SEIS631: Foundations of Data Analysis R Coding assignment 6

Difference in Proportions

Question 1:

Based on the above, what is our parameter of interest? What would be a point estimate of this parameter of interest?

Parameter of Interest = Birth weight among smoking mothers vs non-smoking mothers.
Point Estimate = Low Birth Weight of non-smoking monthers/Total - ow Birth Weight of smoking mothers/ total

Compute a 90% confidence interval for the difference in proportion of babies born with low birth weight between non-smoking mothers and smoking mothers ***

prop.test(table(ncbirths$habit, ncbirths$lowbirthweight),conf.level = .90, correct=FALSE)

## 
##  2-sample test for equality of proportions without continuity
##  correction
## 
## data:  table(ncbirths$habit, ncbirths$lowbirthweight)
## X-squared = 1.578, df = 1, p-value = 0.2091
## alternative hypothesis: two.sided
## 90 percent confidence interval:
##  -0.09152407  0.01657725
## sample estimates:
##    prop 1    prop 2 
## 0.1053837 0.1428571

Question 2:

Using the data, compute the following:

The sample proportion of babies born with low birth weight among non-smoking women \(\hat{p_{1}}\)

0.1054

p1 = 92/873
p1

## [1] 0.1053837

The sample proportion of babies born with low birth weight among smoking women \(\hat{p_{2}}\)

0.1429

p2 = 18/126
p2

## [1] 0.1428571

The point estimate for \(p_{1}\) - \(p_{2}\) , the difference in population proportions of babies born with low birth weight between smoking and non-smoking women.

-0.037

p_hat = p1 - p2
p_hat

P Hat = [1] -0.03747341

The z* needed for a 90% confidence interval.

z = qnorm(.95, 0, 1)
z

Z Score = [1] 1.644854

Question 3:

Check the assumptions for the sampling distribution of \(\hat{p_{1}}\) - \(\hat{p_{2}}\) to be normal. In other words, check the conditions necessary to construct a confidence interval for \(p_{1}\) - \(p_{2}\). Recall, these conditions are (1) independence within groups, (2) independence between groups, and (3) success-failure condition in BOTH groups.

Yes, Its a random sample
Yes, Its a random sample
Yes, \(n_{1}\)\(\hat{p_{1}}\)\(\ge\) 10 and \(n_{1}\)(1-\(\hat{p_{1}}\))\(\ge\) 10 AND \(n_{2}\)\(\hat{p_{2}}\)\(\ge\) 10 and \(n_{2}\)(1-\(\hat{p_{2}}\))\(\ge\) 10

Sample 1 92 \(\ge\) 10 and 781 \(\ge\) 10 Sample 2 18 \(\ge\) 10 and 108 \(\ge\) 10

Question 4:

Calculate the standard error for the sampling distribution of \(\hat{p_{1}}\) - \(\hat{p_{2}}\) . Then, compute the 90% confidence interval for \(p_{1}\) - \(p_{2}\).

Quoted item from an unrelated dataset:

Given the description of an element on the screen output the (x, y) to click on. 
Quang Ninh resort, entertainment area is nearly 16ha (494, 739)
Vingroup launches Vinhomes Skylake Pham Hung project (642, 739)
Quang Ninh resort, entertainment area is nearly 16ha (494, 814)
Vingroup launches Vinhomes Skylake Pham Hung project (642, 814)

se = sqrt((p1*(1-p1)/873) + (p2*(1-p2)/126))
se

Z Score = [1] 0.03286047

p_hat + z * se

Z Score = [1] 0.01657725

p_hat - z * se

Z Score = [1] -0.09152407

(-.0915, 0.03286)

Question 5:

Interpret the confidence interval you computed in Question 5 given the context of the data.

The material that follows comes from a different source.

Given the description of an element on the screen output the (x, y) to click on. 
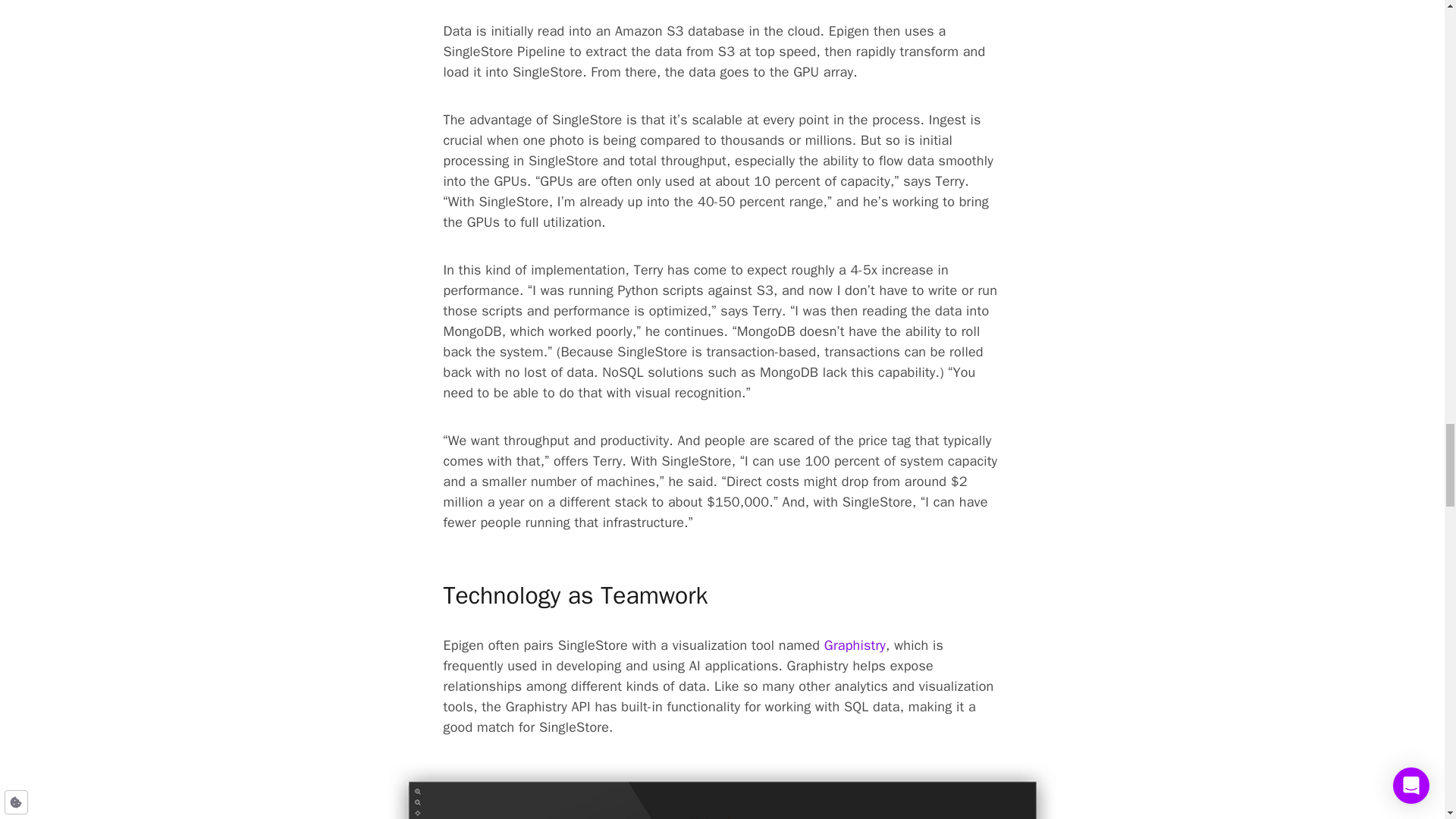
Graphistry (854, 646)
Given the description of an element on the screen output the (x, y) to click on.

We are 90% confident that smoking mothers has a differnce of -9.15% to +3% percentage point impact on low birth weight. Because 0% is contained tin the interval, we do not have enough information to say whether smoking mothers has and effect on low birth weight.

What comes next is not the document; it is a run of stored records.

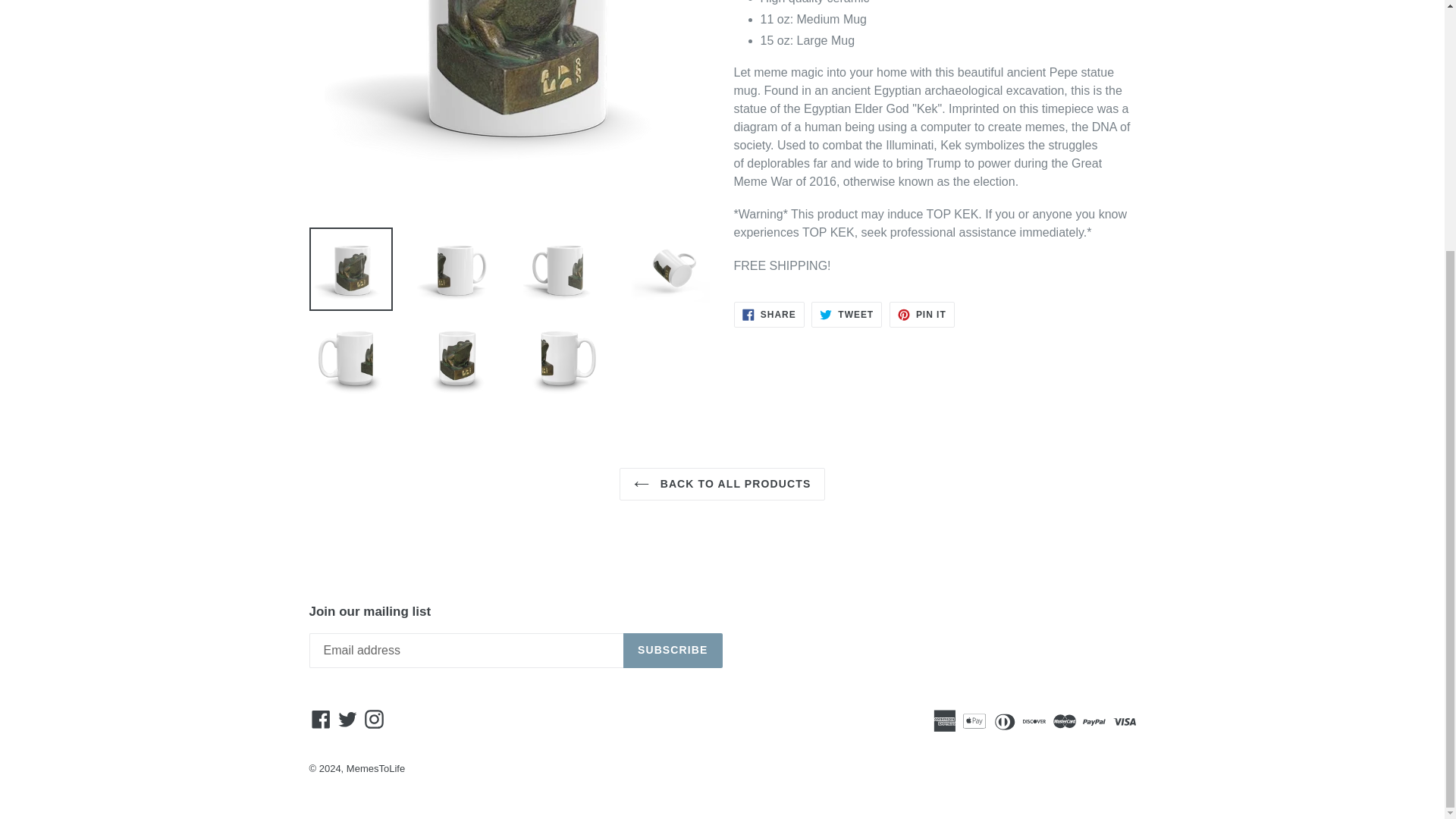
Instagram (373, 719)
MemesToLife on Facebook (846, 314)
Tweet on Twitter (320, 719)
Pin on Pinterest (846, 314)
Twitter (769, 314)
MemesToLife (922, 314)
SUBSCRIBE (347, 719)
MemesToLife on Twitter (375, 767)
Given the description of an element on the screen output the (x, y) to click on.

Now suppose we’d like to formally test if there is a difference between the proportion of babies born with low birth weight to non-smoking and smoking mothers. We will conduct our hypothesis test using a significance level of \(\alpha\) = 0.1.

Question 6:

State the null and alternative hypotheses, if we are interested in comparing the proportion of babies born with low birth weight between non-smoking and smoking mothers.

State the hypotheses in words and with statistical notation.

H\(_{o}\): \(p_{1}\) - \(p_{2}\) = 0
H\(_{A}\): \(p_{1}\) - \(p_{2}\) \(\ne\) 0

Why is the null rather than the alternative hypothesis a statement of equality?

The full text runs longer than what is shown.